Stored items:
============================================================

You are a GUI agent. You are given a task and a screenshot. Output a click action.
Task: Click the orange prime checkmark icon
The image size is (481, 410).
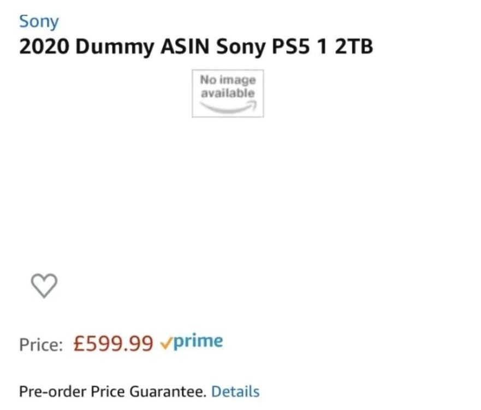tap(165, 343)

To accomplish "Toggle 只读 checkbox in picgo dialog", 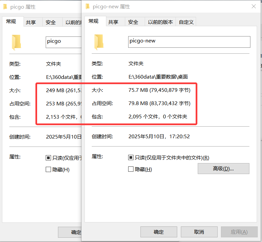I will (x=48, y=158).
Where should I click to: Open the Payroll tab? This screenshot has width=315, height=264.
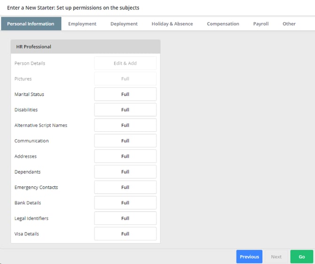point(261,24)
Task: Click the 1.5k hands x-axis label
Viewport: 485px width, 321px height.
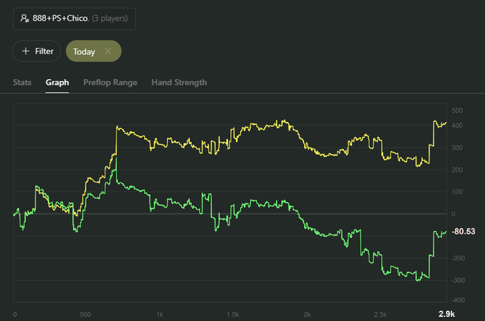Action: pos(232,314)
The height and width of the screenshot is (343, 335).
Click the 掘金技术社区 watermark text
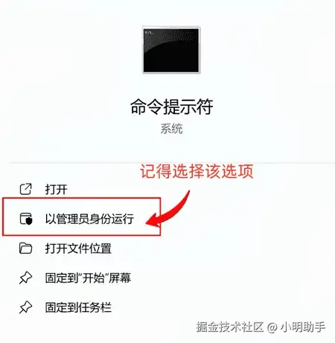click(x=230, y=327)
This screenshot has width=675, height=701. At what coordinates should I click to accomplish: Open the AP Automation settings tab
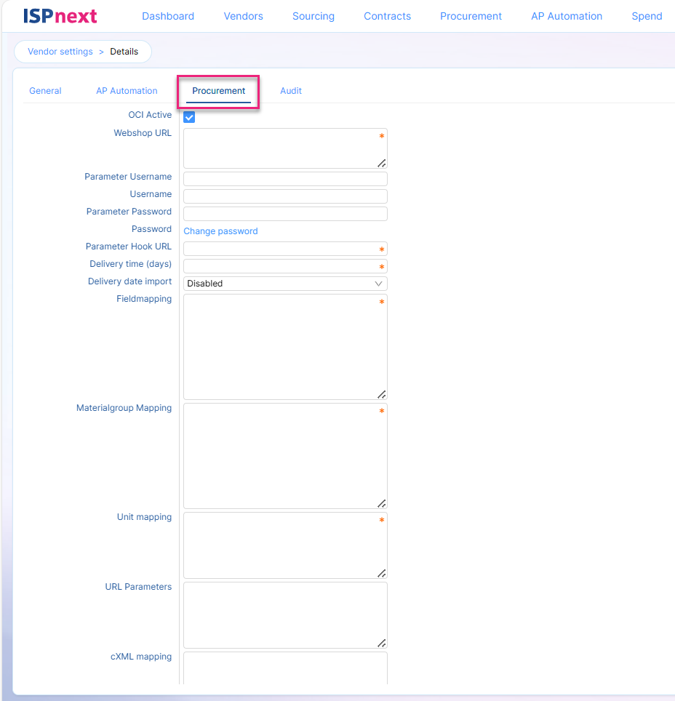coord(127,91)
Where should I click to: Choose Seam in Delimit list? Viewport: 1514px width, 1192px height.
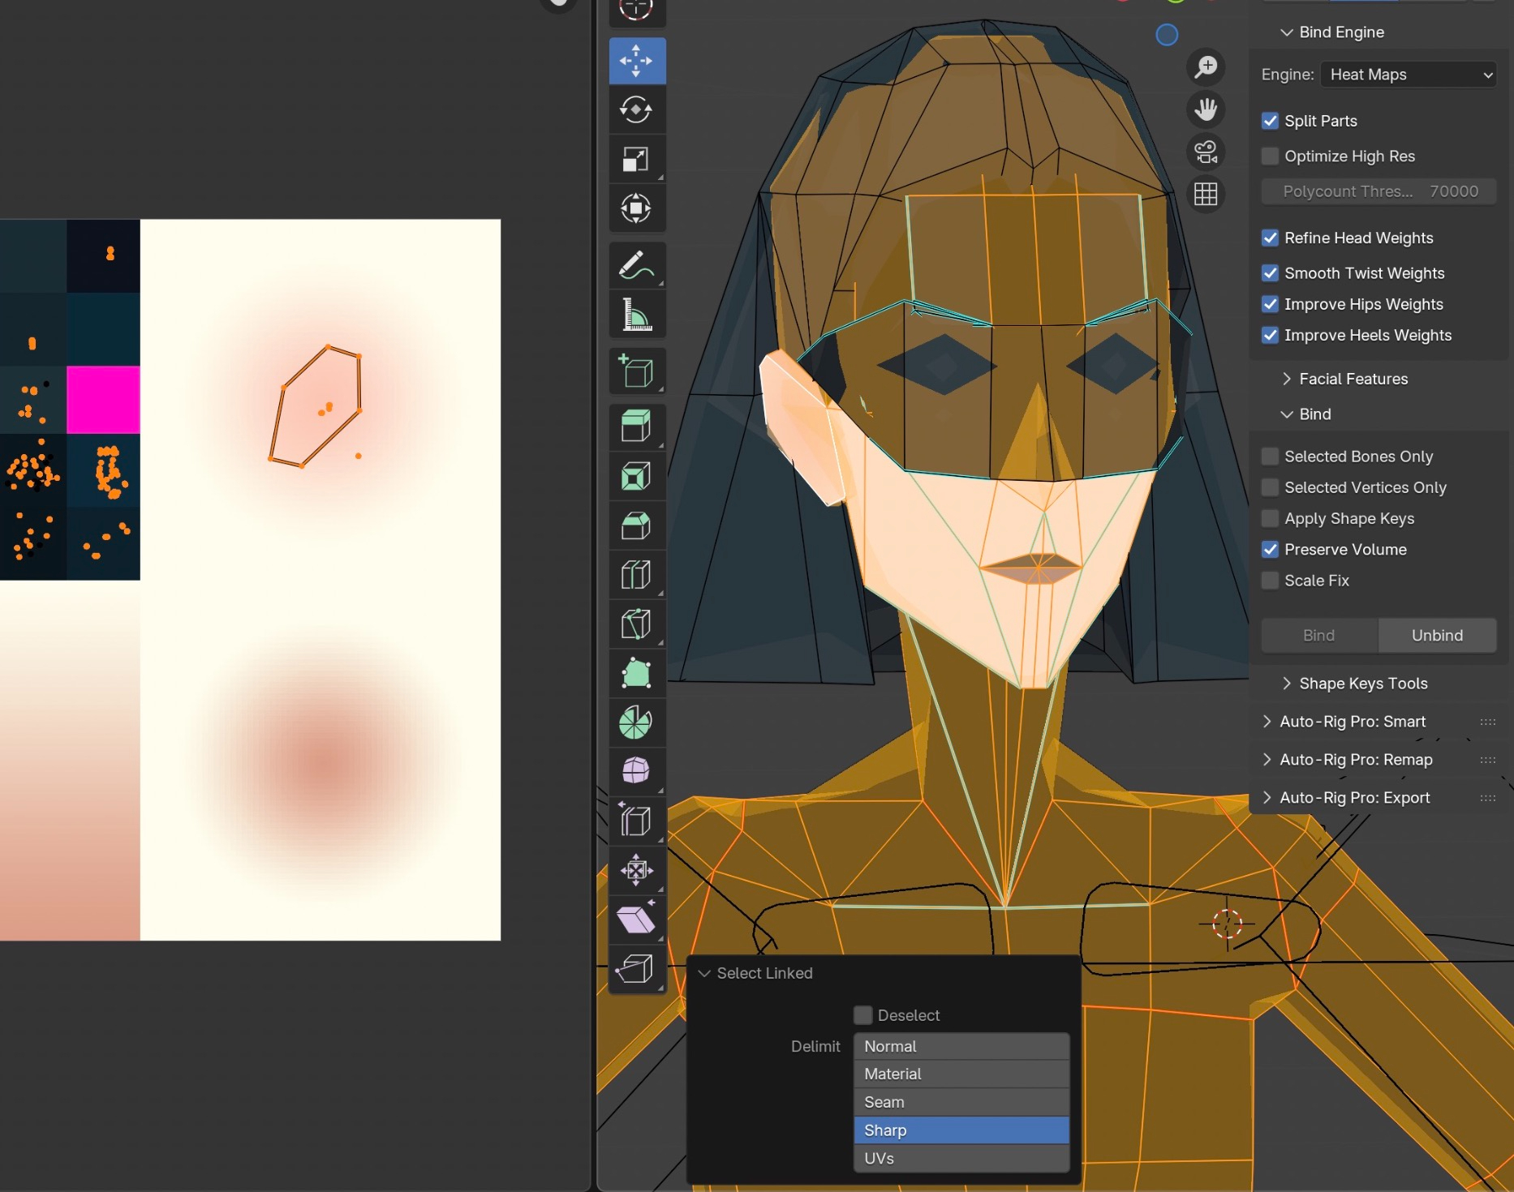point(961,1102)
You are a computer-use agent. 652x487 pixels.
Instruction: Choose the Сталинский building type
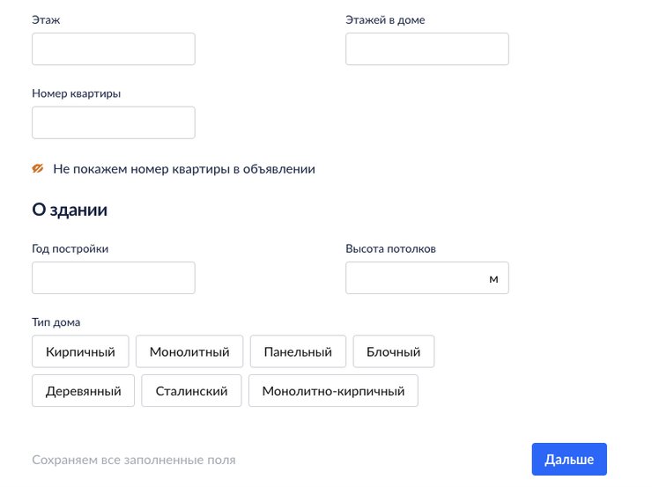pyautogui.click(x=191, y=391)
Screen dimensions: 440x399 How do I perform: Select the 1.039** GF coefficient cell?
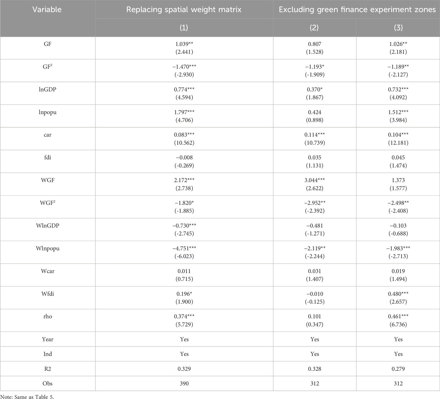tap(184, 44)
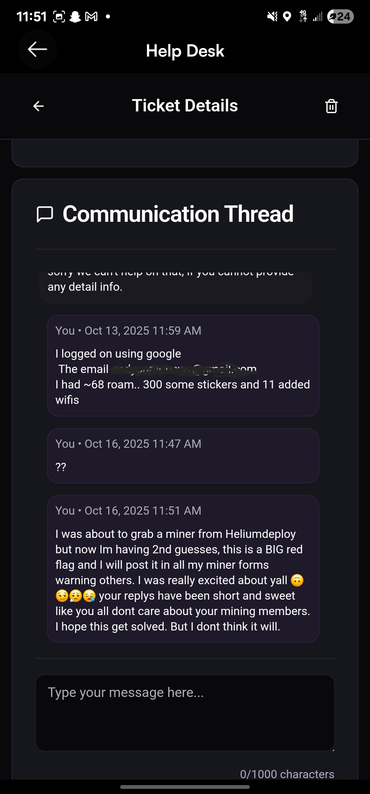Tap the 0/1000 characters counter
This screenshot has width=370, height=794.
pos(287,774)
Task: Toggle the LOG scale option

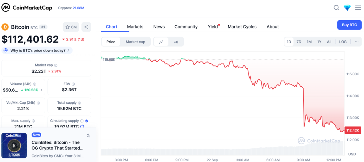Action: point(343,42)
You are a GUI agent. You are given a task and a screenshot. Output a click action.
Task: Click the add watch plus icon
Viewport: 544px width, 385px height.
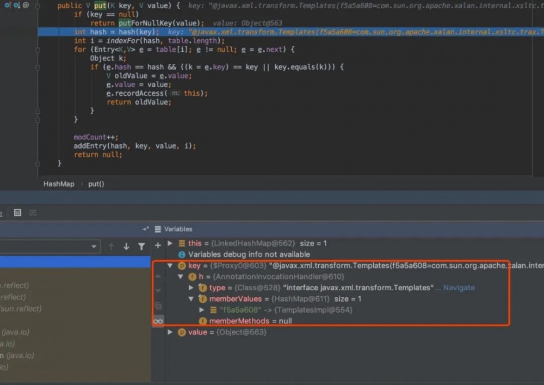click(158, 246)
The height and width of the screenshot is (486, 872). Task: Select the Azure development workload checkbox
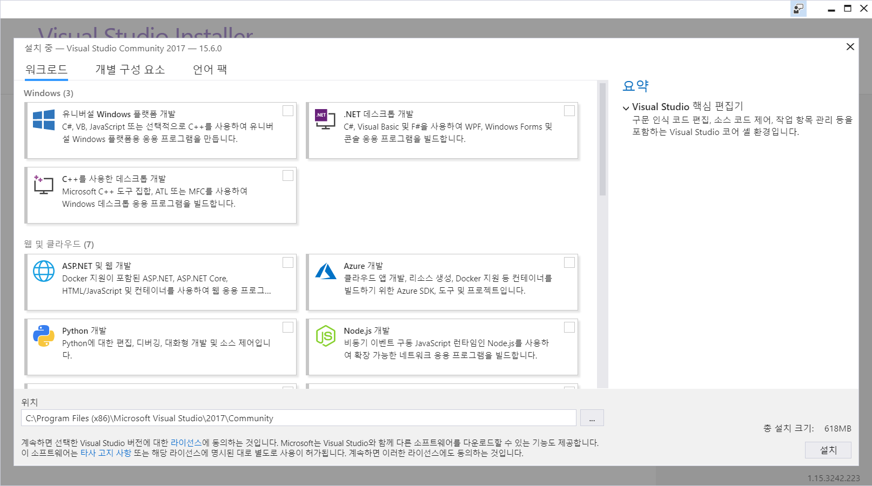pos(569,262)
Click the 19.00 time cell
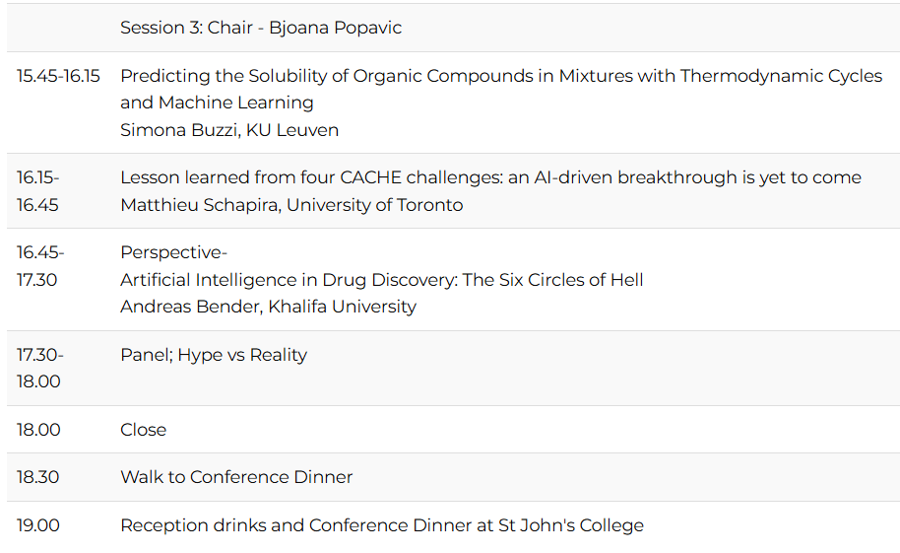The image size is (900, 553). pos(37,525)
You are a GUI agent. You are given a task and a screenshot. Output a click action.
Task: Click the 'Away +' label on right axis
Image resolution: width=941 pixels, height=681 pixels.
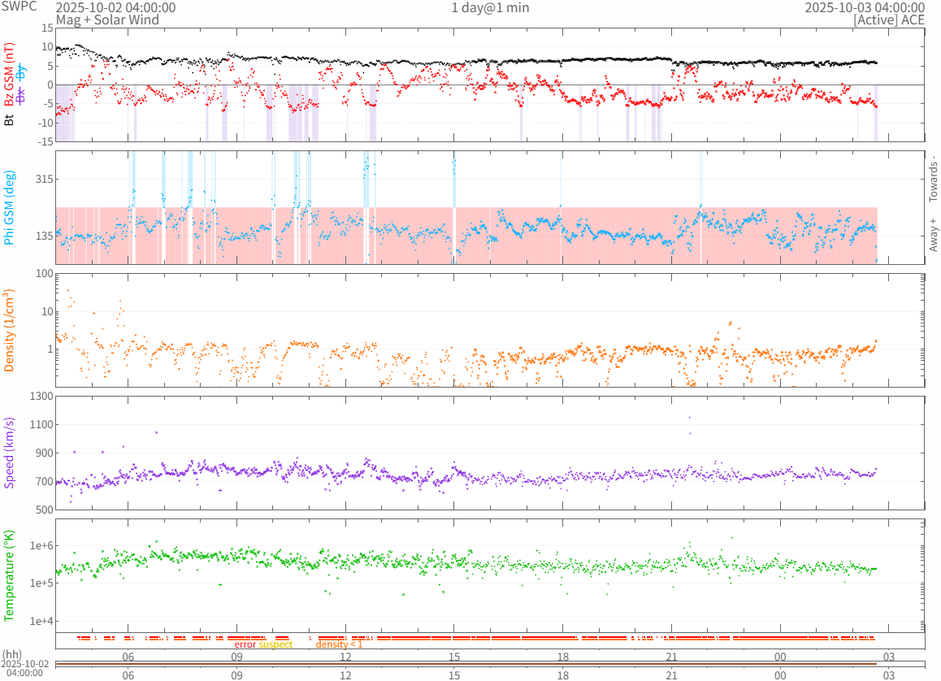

============================================================

▶ **Work item**: Each line above with the word "icon" needs to be copied.

▶ **Response area**:
Task: Click the orange prime checkmark icon
Task: Click the add watch plus icon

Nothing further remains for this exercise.